* INSTRUÇÕES DA TAREFA
Imprima na íntegra, sem nenhuma alteração, o trecho sobre Reichl e Betka.

* FONTE

+ + +

Apaixona-se por Betka, uma personagem extremamente complexa, que o introduz em um mundo completamente novo, acima do subsolo, mais verdadeiro, com dissidentes, com música clássica, artes, beleza, tradição, amor. É uma história de amor proibido em um mundo insano, ditatorial, perverso, cínico.

No percurso, Reichl acaba levando sua mãe à prisão, pois para ir atrás de Betka ele se deixa colocar em uma situação de perigo, uma vez que é autor de um panfleto subversivo produzido e impresso pela própria mãe. As autoridades chegam até ela, que acaba sendo presa. O dilema e a culpa o acompanham o tempo todo, pela descoberta de todo esse novo mundo mais encantador e real, cujo preço fora o encarceramento da mãe.

+ + +

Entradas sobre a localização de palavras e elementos

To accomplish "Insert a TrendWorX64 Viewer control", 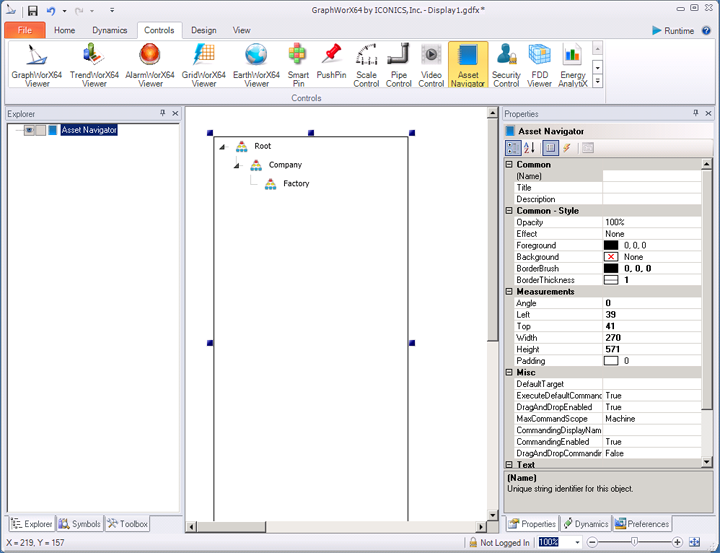I will click(x=94, y=64).
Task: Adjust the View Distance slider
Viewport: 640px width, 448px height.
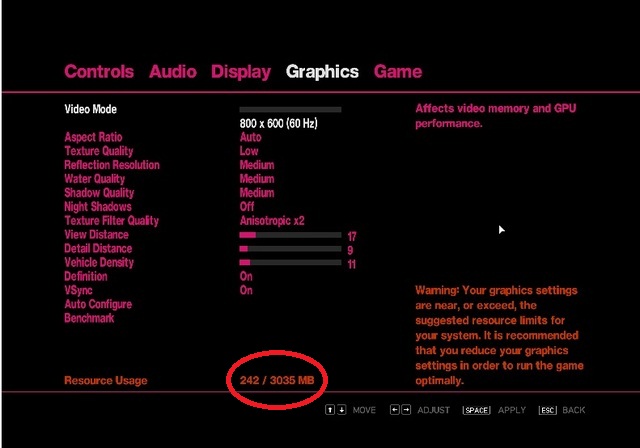Action: pos(290,235)
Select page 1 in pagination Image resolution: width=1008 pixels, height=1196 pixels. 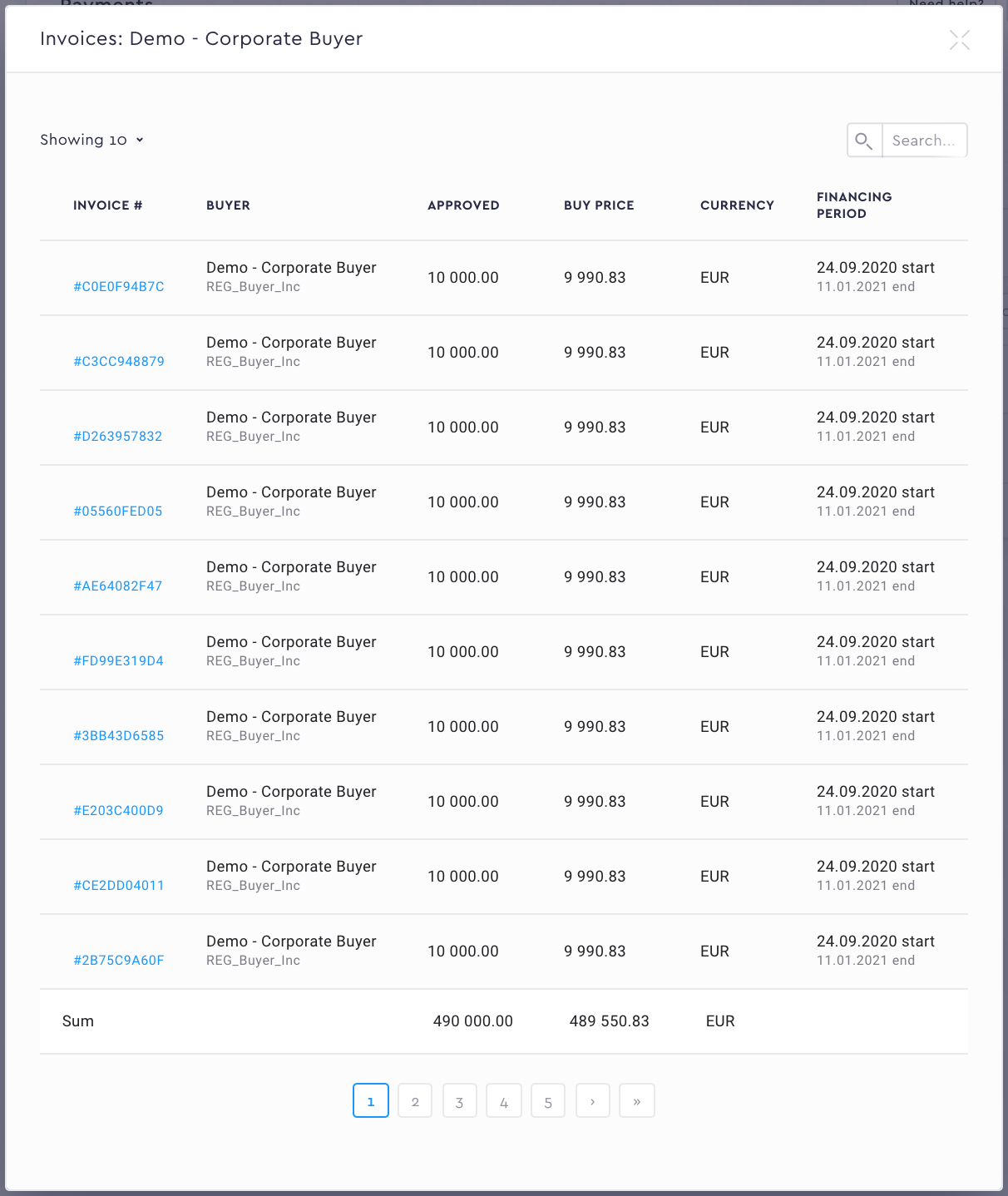point(371,1101)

+ + +

* RESPOSTA ESCRITA
Apaixona-se por Betka, uma personagem extremamente complexa, que o introduz em um mundo completamente novo, acima do subsolo, mais verdadeiro, com dissidentes, com música clássica, artes, beleza, tradição, amor. É uma história de amor proibido em um mundo insano, ditatorial, perverso, cínico.

No percurso, Reichl acaba levando sua mãe à prisão, pois para ir atrás de Betka ele se deixa colocar em uma situação de perigo, uma vez que é autor de um panfleto subversivo produzido e impresso pela própria mãe. As autoridades chegam até ela, que acaba sendo presa. O dilema e a culpa o acompanham o tempo todo, pela descoberta de todo esse novo mundo mais encantador e real, cujo preço fora o encarceramento da mãe.